(Records for locating described items)

■ ■ ■ ■ ■

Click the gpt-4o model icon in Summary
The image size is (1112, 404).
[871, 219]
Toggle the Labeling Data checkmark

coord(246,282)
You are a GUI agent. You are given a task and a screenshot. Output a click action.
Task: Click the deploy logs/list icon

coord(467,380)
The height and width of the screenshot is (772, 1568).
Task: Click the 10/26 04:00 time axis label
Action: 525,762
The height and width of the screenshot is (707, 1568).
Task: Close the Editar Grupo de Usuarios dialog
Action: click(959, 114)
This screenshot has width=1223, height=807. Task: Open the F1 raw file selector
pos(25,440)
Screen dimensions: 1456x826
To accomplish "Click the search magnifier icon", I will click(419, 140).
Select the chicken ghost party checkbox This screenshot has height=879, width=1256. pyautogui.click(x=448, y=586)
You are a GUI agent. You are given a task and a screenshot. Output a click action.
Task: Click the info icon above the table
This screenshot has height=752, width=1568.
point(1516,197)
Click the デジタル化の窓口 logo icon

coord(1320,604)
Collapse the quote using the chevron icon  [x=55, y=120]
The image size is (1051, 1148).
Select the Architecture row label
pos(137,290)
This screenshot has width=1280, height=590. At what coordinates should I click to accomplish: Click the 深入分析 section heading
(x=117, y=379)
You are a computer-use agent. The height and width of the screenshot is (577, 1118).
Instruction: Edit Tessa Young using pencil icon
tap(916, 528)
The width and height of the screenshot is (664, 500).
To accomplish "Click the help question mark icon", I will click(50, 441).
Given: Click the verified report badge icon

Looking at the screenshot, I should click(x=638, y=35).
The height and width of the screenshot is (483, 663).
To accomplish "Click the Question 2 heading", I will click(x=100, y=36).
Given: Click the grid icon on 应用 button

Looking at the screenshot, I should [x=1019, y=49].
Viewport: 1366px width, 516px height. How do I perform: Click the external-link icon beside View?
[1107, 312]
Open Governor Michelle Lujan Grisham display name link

■ ■ ■ ■ ■

**Objective:** Find each line above that contains the string "size" and copy those lines out.

**Answer to this problem:**
The image size is (1112, 404).
The image size is (1051, 1148).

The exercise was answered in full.